- Do you have marketing experience—and by experience, I mean, actual work reflected in proven results?
- Do you have sales experience?
- Accounting, collections, or billing experience?
- Have you run direct mail campaigns in the past, or appeared on radio?
- Can you write? I mean: can you really write?
- Do you have a vast network of friends and acquaintances in your community?
- Are you tech-savvy? Do you know how to set up and maintain a network for a small office?
- Are you hooked into social networks?
- Do you know how to budget for a business?
- Do you have hustle?
- Have you demonstrated a willingness to work whatever hours are required to get something done? Even on short notice?
Telepathy is not a job search tool. When drafting resumes and cover letters, you must share information about yourself that will be useful to a prospective employer.
How do you know what an employer wants to know?
Know about the employer Don’t put the cart before the horse: What do you know about the employer and the work that it does?
If you do not know what the employer does, do some research. You may not learn what the managing partner had for breakfast last Friday, but you should be able to learn some basic information about the employer and its activities. Search tools: martindale.com, LinkedIn, Google searches, alumni data bases if appropriate. Ask your career services professionals what they know about the employer.
If you have done the work, describe it clearly. Use all of the important buzzwords and markers of accomplishment. If you have not done the work, you must use the language of transferrable skills to show that you have done something similar which shows that you have the capacity to learn.
Caveat writer: Do not write that you are eager to advance your skills set and to grow as a law clerk or lawyer. That you may learn something while working is a collateral benefit to you and of no consequence to an employer who is trying to hire a competent lawyer or clerk to get work done today.
What does the employer know about your school? A second critical and often overlooked question for applicants: is the employer familiar with my school and its programs?

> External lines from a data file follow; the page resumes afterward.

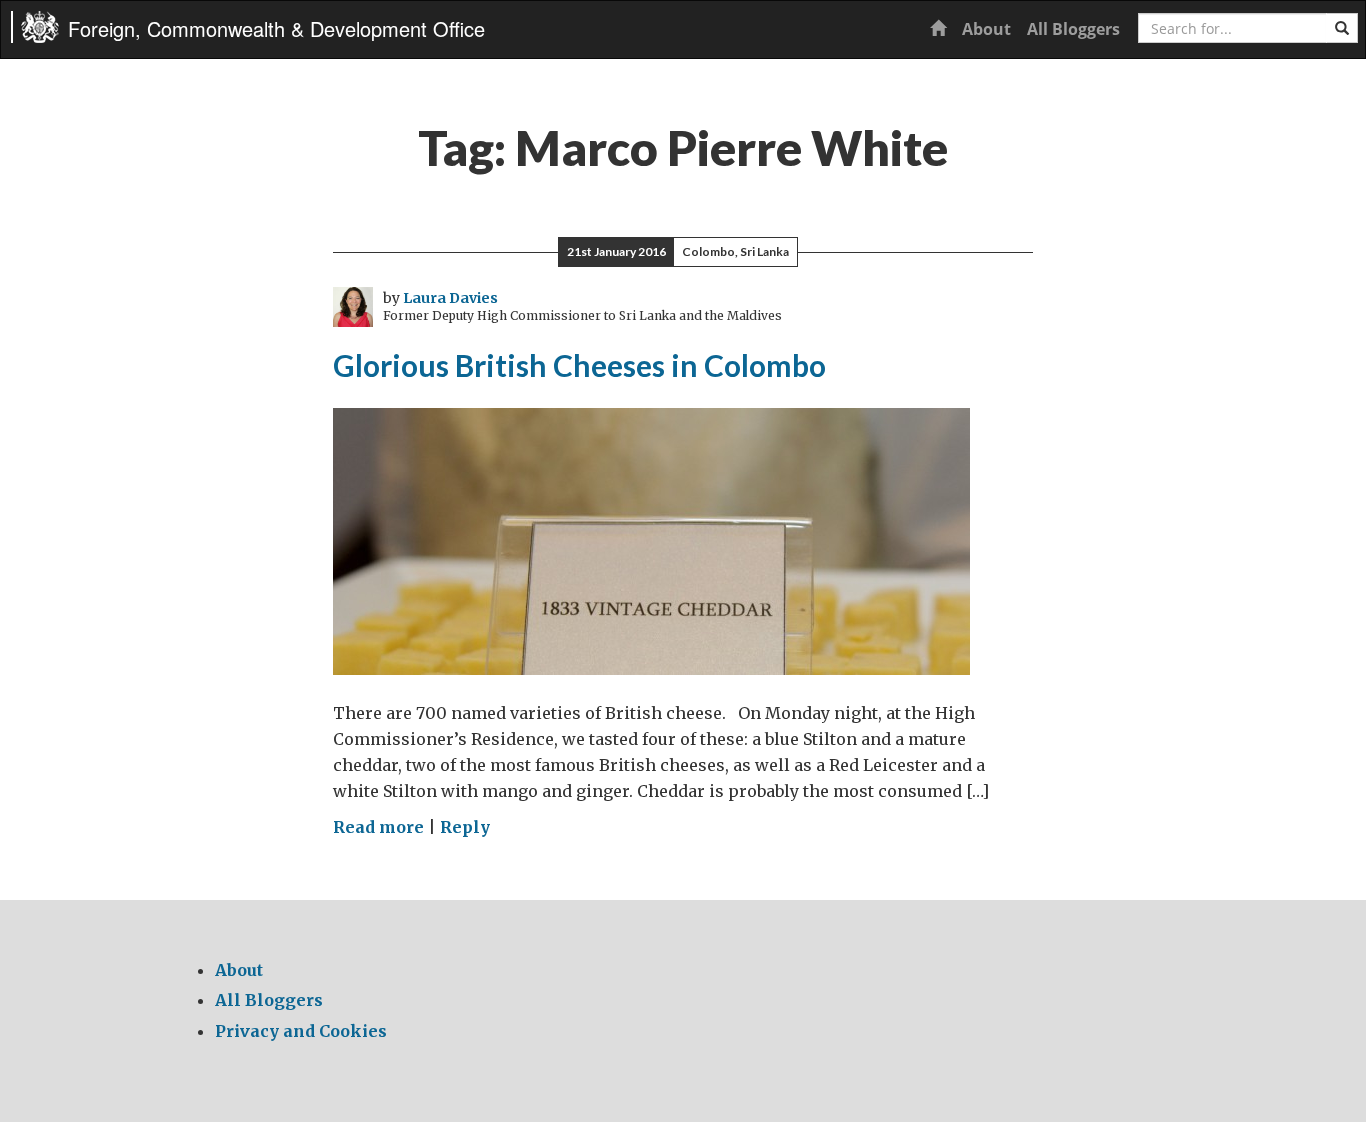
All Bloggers (1073, 29)
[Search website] (1342, 28)
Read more (378, 827)
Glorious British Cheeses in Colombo (579, 365)
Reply (465, 827)
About (986, 29)
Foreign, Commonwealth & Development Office (276, 28)
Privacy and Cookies (301, 1031)
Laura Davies (450, 298)
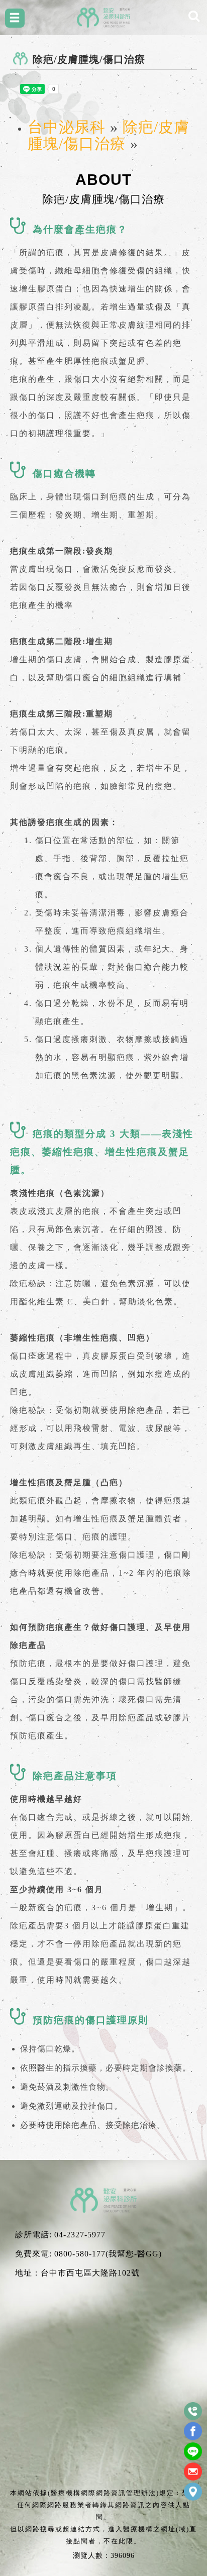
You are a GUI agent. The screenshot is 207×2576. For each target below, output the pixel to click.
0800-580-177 (80, 2253)
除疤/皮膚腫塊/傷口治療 (108, 135)
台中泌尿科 (67, 127)
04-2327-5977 (80, 2234)
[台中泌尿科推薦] (103, 17)
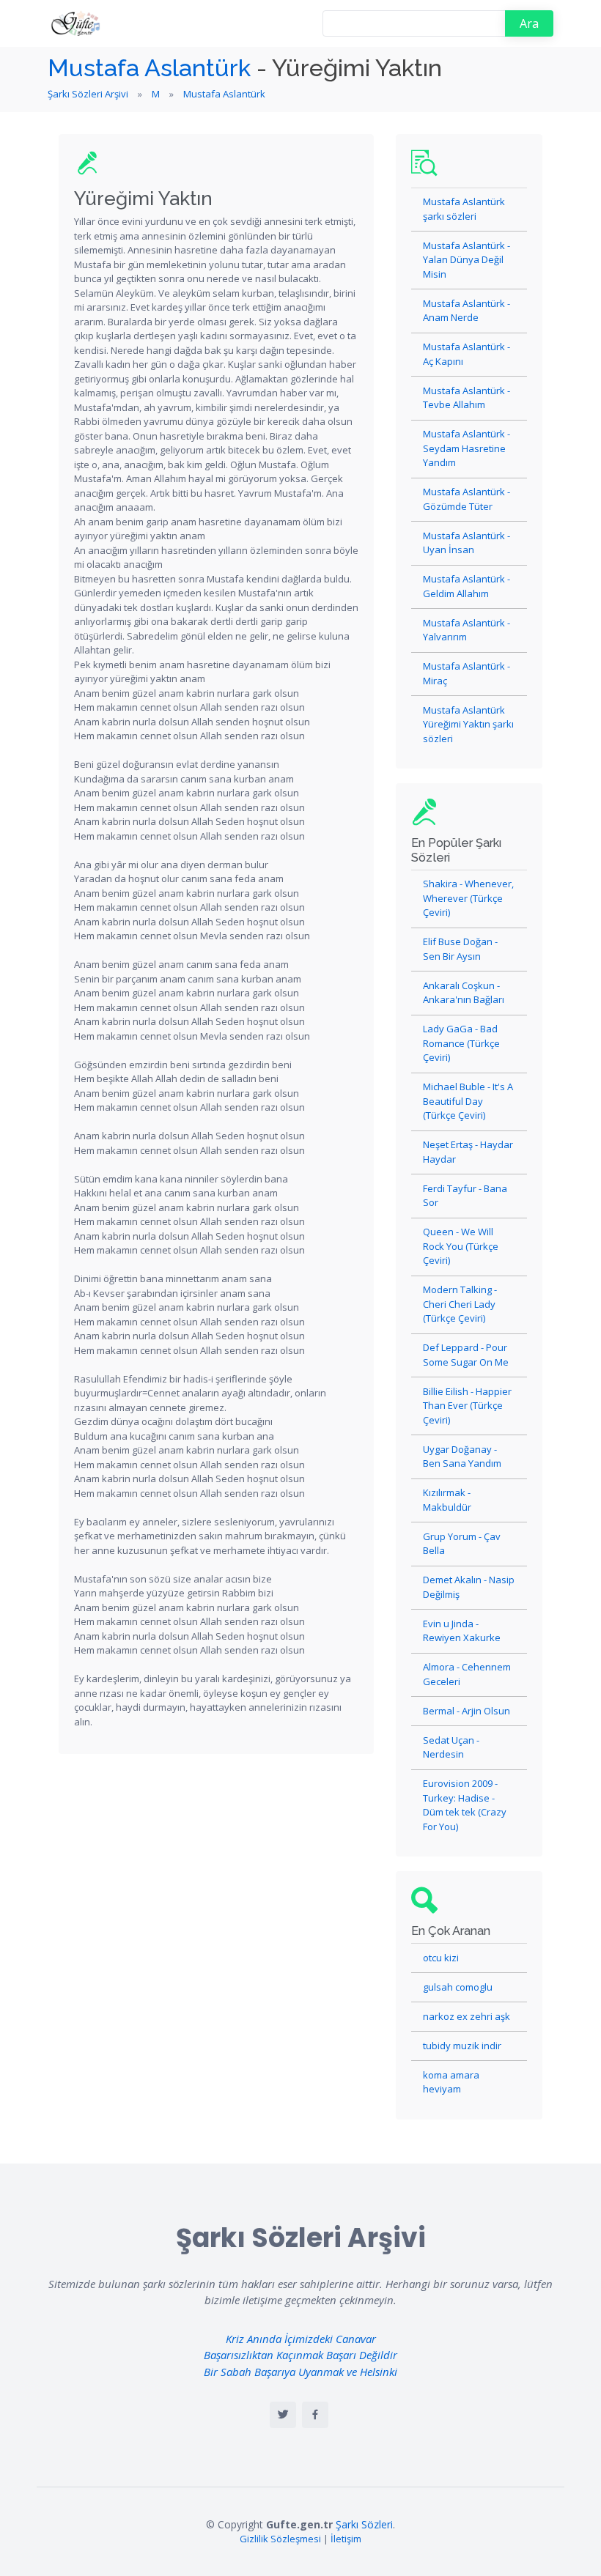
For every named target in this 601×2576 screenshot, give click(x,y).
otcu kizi (441, 1957)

Unless the employer is an adjunct professor or very recent graduate, the answer is usually “no.”
Law schools and their programs change all the time. Unless an employer is a graduate of your law school who pays particular attention to all of the printed and electronic material that the Dean sends regularly to update grads about curriculum, faculty, and new teaching methodology, your prospective employer has no clue about your law school experience.
Someone who graduated more than 10 years ago will have no idea that you represented live clients in your clinic and went to court on their behalf. Experienced lawyers may not know how your other classes may now connect to real world problems, and without specific information, they may dismiss your study abroad program as three months of overseas drinking.
Telepathy is not a job search tool. If you don't put something on your resume, an employer cannot possibly know that you have done it, unless perhaps, it was covered at Above the Law, salon.com or in the New York Times. If you have served on a journal or participated in a moot court, you need to put that information on your resume. Moot court in particular may need some explanation as the work that students do varies wildly among law schools. Similarly, your participation needs to be listed under "EDUCATION" and explained under "EXPERIENCE."
Don’t hide or diminish your experience. If you have done interesting work (multiple arraignments, hearings, trials, or managed a huge case load as a clinic student director) and are applying for a litigation position, don't bury that information the last paragraph of your letters or omit it from your resume. This is consumer information that your prospective employers need to know in order to make a good decision about interviewing and hiring you.
Finally, consider each word in the job posting. Sadly, many postings are ludicrously incomplete (“2nd year law student needed for busy family law practice,” or “3rd year student needed for complex business transactions practice.”) Should you see a job description that is more than a posting, make certain that you understand the meaning of each word.
Many will list “entrepreneurial spirit,” a phrase that is fraught with peril because it is meaningless without context it. Good news. Raleigh criminal lawyer Damon Chetson wrote a helpful Lawyerist.com blog post from the perspective of an employer reviewing resumes and seeking experience beyond public defender clerkships. His excellent list of experiences and characteristics are good ways to demonstrate how you have worked and how you are willing to work.
The combination of your knowledge about the work that a prospective employer does and your sharing complete information about your experience puts you on a path to employment. Relying on telepathy to ensure that an employer knows who you are and what you can do puts you on a path to nowhere.